Le nickel peut tout de même causer des réactions allergiques cutanées ou aggraver l'asthme chez des personnes prédisposées. «Ça, c'est toujours quelque chose qui est possible, même avec la diminution de la concentration», souligne le Dr Desbiens.

Préoccupations

Celui-ci se dit davantage préoccupé par l'ensemble des polluants présents dans l'air des grandes villes, lesquels augmentent les risques de maladies chroniques. À Québec, ces polluants sont générés par les activités portuaires, certes, mais aussi par le trafic automobile, le chauffage au bois, les entreprises de toutes sortes et l'incinérateur, énumère le directeur de la santé publique. Il ajoute qu'il y a de fortes chances que la vallée de la rivière Saint-Charles concentre ces indésirables dans la basse ville. 

Aucune mesure spécifique n'a toutefois été prise dans le secteur. «C'est quelque chose qu'il faudrait construire avec le ministère de l'Environnement, la Ville de Québec et les autres partenaires», tous d'accord, dit M. Desbiens. Le projet est «en discussion, mais pas encore en opération». 

L'Administration portuaire de Québec (APQ) a réagi positivement, mardi, aux constats du prochain avis public sur le nickel, qu'il a pu lire en primeur. Pour la porte-parole Marie-Andrée Blanchet, c'est la preuve que «les mesures de mitigation fonctionnent». Le Port est aussi encouragé que le rapport identifie «d'autres sources de polluants». 

Ces dernières années, l'APQ et son principal locataire, Arrimage Québec, ont investi environ 15 millions $ dans des stations d'échantillonnage et des canons à eau pour détecter et rabattre la poussière générée par les activités de transbordement. 

Véronique Lalande, porte-parole du groupe citoyen Vigilance Port de Québec, attend avec impatience le rapport de la DSP, qu'elle aurait bien voulu commenter elle aussi avant sa publication officielle. Déjà, elle se désole qu'il s'attarde à la concentration et aux effets du nickel, alors que les citoyens «veulent un portrait global de l'ensemble des effets à leur santé pour l'ensemble des produits qui sont transbordés et manutentionnés au port de Québec». 

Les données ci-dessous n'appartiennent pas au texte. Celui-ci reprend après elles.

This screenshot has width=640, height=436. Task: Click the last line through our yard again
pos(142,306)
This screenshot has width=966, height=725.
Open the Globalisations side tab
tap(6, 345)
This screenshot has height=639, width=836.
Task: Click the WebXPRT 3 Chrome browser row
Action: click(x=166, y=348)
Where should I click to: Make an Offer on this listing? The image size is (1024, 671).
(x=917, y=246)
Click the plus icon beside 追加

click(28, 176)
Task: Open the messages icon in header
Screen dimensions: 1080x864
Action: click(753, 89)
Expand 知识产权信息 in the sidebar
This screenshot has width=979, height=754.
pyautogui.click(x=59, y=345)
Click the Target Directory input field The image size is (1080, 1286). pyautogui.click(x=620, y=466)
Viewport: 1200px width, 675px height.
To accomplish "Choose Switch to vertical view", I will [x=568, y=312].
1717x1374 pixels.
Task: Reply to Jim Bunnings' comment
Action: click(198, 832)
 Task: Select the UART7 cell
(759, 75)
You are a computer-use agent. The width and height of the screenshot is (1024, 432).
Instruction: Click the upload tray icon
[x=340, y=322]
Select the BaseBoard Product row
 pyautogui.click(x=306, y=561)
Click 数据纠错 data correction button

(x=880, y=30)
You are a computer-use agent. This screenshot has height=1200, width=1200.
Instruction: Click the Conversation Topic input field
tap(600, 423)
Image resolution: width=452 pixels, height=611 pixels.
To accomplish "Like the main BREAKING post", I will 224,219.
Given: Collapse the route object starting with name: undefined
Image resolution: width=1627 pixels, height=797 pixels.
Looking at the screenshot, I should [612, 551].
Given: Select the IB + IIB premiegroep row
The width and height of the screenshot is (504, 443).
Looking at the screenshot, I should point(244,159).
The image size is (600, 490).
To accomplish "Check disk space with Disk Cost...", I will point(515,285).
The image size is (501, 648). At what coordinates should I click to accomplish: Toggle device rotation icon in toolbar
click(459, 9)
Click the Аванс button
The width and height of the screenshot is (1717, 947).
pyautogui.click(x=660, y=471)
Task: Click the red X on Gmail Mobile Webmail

«On apprend aujourd'hui qu'on est en train de nous patenter un rapport sur le plus petit dénominateur de cette problématique et qu'on l'a fait d'abord valider par des gens qui ont tous des intérêts à défendre», a-t-elle résumé. «Ça contribue à aggraver l'insécurité de la population et non à la diminuer.»

Le député de Beauport-Limoilou, Raymond Côté, a saisi la balle au bond pour dénoncer l'inaction des conservateurs dans le dossier de la pollution émanant du Port. 

«C'est une bonne chose que le directeur de santé publique étende son analyse à l'ensemble des particules en suspension dans l'air à Limoilou», a-t-il déclaré dans un communiqué. «Non seulement on rapporte que de nombreux polluants se mélangent à l'air que nous respirons, mais le fait que la charge de poussières est élevée nous laisse supposer qu'il y a des risques potentiels pour la population touchée.»